In a draft resolution adopted unanimously today, the Committee on Social Affairs, Health and Sustainable Development of the Parliamentary Assembly of the Council of Europe (PACE) reminded member States to pay very close attention to safeguarding environmental, democratic, and human rights imperatives in Europe, when drafting the “new generation trade agreements”.

According to the draft Resolution, the latest Comprehensive Economic Trade Agreement (CETA) between the European Union (EU) and Canada, and the Transatlantic Trade and Investment Partnership (TTIP) between the EU and the United States of America have “raised multiple concerns especially in Europe”.

The committee called for more transparent negotiations of such agreements, with public and parliamentary scrutiny.

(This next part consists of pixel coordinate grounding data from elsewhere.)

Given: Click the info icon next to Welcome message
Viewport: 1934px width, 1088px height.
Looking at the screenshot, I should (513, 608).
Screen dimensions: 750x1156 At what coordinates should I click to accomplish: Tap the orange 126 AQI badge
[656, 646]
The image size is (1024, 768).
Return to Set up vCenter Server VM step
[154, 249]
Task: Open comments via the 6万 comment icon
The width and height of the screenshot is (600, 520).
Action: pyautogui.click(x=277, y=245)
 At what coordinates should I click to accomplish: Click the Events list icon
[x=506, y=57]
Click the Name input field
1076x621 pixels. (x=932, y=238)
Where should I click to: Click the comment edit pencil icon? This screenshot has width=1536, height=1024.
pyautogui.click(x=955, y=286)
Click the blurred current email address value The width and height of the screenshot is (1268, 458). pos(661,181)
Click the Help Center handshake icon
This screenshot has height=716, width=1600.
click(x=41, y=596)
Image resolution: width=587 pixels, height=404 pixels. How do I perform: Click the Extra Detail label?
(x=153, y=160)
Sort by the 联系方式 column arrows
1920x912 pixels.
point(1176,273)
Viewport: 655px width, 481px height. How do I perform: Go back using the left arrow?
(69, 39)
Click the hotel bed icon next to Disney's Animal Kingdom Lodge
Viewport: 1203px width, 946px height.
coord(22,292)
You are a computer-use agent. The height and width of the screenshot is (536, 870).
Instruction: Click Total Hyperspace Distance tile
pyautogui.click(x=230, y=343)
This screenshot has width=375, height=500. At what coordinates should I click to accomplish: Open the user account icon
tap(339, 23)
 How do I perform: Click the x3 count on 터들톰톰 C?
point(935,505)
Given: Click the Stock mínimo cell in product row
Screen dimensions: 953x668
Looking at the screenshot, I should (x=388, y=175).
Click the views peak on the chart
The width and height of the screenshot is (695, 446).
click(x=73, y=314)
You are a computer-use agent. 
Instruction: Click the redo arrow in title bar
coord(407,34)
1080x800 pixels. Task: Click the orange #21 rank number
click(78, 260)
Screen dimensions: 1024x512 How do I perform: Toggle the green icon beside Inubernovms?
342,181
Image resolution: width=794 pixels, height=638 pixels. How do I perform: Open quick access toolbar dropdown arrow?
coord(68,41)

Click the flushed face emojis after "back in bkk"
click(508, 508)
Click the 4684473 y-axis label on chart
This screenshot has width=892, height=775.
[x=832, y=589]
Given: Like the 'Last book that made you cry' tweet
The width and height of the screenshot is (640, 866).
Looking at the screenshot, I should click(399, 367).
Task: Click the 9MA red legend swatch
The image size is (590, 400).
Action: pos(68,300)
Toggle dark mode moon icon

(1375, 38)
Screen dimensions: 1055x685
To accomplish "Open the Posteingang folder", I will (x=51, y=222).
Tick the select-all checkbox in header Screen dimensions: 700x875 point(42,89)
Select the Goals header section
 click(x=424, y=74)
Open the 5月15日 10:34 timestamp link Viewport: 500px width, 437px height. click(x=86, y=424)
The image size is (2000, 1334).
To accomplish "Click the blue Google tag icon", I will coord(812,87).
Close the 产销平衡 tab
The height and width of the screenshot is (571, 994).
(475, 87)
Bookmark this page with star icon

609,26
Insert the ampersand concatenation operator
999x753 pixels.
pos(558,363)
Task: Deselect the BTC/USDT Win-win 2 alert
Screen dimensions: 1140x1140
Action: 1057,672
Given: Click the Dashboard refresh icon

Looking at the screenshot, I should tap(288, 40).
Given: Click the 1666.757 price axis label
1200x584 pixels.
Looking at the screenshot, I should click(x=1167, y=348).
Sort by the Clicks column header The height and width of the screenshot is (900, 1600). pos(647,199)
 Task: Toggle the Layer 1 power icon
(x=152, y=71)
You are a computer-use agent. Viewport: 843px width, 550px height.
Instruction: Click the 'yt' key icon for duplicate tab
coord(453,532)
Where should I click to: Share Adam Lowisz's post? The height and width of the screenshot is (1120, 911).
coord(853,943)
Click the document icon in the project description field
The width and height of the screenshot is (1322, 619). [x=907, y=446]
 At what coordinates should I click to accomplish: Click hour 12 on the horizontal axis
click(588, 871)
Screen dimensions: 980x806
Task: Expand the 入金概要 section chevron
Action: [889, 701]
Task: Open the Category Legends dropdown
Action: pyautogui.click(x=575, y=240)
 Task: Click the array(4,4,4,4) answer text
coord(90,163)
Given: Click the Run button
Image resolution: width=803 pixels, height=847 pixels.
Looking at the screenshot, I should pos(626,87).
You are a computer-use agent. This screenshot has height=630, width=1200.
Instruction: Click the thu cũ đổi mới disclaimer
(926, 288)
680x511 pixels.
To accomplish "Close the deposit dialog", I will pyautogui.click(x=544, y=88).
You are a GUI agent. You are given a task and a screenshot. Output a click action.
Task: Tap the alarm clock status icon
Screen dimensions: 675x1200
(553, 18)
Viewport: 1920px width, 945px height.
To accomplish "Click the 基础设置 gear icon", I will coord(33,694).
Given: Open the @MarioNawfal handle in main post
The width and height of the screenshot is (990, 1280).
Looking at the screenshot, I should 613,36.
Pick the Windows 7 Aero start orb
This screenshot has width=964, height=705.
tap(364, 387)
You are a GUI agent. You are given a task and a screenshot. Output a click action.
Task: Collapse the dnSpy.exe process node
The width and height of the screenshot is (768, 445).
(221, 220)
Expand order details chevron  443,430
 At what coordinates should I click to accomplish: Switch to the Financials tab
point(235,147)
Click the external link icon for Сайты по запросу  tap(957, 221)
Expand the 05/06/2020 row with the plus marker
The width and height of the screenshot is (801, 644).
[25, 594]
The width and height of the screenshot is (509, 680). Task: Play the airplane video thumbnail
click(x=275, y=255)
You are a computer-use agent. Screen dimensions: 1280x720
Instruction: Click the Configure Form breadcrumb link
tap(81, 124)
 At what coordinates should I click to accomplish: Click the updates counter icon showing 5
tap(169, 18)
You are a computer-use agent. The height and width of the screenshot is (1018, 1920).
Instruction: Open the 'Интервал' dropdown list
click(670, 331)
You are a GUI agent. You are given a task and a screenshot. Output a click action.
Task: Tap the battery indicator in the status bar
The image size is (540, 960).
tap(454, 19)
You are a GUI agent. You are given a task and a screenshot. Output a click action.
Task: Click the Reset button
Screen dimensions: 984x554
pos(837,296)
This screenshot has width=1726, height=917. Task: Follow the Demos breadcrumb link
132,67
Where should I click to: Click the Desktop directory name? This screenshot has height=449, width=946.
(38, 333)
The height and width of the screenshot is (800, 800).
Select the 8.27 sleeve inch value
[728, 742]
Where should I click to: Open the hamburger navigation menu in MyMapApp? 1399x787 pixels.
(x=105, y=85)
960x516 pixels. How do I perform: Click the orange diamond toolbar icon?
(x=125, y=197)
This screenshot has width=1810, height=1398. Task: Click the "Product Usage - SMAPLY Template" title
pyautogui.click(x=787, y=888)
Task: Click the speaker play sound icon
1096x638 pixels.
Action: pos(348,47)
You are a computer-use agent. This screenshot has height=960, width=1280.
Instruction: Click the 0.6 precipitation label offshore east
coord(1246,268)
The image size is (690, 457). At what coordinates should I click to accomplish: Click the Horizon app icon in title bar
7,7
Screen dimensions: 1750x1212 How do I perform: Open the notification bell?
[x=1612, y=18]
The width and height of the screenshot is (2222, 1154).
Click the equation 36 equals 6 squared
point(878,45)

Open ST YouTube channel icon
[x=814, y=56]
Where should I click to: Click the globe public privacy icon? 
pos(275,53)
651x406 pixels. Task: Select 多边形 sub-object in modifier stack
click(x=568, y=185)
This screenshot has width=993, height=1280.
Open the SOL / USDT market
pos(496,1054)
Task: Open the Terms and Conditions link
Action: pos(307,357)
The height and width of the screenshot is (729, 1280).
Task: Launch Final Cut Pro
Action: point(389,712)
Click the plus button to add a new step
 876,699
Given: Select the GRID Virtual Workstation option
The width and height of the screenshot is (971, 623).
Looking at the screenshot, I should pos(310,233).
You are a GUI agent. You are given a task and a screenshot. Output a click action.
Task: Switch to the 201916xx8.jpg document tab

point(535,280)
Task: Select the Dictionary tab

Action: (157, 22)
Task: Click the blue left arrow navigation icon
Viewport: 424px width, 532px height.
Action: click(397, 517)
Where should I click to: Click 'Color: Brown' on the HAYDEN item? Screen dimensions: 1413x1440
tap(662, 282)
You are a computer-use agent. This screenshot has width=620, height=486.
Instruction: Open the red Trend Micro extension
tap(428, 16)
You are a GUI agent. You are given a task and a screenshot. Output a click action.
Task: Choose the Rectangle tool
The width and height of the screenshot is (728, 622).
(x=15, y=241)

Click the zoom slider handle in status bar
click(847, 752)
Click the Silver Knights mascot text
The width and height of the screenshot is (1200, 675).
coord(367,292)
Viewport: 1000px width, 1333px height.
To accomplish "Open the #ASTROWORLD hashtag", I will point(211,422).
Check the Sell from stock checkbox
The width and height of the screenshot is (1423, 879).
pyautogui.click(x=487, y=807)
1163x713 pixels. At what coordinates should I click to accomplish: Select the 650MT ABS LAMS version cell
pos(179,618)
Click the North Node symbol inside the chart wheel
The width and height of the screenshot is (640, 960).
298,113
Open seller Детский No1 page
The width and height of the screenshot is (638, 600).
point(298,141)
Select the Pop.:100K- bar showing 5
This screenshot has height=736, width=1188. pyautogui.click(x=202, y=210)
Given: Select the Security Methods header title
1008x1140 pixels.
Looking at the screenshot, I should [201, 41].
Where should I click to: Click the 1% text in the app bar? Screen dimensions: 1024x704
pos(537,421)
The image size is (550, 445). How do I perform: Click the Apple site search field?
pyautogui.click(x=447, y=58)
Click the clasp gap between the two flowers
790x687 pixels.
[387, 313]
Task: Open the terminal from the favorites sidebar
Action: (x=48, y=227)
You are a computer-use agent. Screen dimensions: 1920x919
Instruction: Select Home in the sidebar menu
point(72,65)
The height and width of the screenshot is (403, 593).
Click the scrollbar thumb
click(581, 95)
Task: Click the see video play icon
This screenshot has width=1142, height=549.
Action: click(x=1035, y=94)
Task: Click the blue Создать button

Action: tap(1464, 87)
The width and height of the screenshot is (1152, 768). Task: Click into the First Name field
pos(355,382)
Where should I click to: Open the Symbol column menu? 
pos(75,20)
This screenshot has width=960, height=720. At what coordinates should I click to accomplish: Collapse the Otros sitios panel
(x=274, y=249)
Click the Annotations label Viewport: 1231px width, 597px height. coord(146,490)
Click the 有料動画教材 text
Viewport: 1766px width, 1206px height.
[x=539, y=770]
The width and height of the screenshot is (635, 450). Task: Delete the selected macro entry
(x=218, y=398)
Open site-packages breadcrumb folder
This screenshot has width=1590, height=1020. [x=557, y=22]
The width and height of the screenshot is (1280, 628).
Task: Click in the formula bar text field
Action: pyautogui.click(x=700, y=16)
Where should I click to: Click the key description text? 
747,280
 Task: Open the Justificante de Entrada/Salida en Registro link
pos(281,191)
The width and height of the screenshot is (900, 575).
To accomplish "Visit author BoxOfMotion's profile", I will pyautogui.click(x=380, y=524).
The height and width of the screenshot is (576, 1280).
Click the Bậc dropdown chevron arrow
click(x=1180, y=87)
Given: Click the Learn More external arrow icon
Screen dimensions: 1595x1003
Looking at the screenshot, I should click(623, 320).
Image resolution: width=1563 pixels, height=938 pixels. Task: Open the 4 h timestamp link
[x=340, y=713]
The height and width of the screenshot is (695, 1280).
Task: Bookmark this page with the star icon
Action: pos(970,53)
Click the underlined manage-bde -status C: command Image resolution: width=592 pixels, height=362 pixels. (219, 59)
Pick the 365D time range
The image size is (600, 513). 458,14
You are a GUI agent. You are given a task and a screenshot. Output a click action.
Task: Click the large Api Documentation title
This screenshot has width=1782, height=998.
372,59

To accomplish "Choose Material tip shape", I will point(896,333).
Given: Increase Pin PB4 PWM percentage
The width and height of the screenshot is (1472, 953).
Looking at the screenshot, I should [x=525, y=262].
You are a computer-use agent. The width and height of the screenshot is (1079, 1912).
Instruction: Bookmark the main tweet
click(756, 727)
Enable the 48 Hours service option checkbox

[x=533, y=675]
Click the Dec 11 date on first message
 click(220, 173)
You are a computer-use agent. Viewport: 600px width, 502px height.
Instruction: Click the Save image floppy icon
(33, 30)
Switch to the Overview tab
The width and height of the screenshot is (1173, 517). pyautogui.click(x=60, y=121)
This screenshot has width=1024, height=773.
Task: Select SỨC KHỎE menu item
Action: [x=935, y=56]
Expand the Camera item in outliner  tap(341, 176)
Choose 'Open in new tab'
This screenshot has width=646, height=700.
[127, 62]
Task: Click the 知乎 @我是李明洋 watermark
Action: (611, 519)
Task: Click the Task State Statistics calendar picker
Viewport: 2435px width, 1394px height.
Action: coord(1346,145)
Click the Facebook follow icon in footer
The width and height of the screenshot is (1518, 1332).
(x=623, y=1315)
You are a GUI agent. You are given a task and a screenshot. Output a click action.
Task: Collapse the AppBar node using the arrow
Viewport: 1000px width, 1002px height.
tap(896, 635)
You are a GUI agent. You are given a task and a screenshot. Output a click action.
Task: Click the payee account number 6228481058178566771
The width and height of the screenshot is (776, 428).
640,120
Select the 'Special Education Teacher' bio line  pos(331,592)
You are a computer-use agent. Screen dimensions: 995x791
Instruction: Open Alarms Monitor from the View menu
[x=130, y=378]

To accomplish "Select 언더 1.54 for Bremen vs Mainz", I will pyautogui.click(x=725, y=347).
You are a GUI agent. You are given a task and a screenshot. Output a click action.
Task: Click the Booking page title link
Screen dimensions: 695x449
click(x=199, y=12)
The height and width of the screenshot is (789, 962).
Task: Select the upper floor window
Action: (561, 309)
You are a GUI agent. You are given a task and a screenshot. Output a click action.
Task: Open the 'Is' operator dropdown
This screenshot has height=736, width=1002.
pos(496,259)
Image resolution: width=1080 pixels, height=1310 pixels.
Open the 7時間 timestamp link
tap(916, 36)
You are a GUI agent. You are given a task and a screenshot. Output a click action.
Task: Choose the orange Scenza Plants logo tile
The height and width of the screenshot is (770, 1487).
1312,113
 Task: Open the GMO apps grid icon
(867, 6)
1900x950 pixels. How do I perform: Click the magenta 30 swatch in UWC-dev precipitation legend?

Determined to protect the interests of European citizens and promote sustainability, it stressed that the “agreements should not empower corporate trade interests to trump public policies protecting the environment, food safety, public health and social rights”.

The committee recommended in particular that the provisions on the “proposed Investment Court System, which would allow investors to sue governments in private arbitration for profits they might not make due to laws passed to protect the citizen” be removed from CETA and TTIP.

The draft resolution, based on a report by Geraint Davies (United Kingdom, SOC) is due to be debated during the 1st part of the 2017 ordinary session of the Assembly in Strasbourg, in January 2017.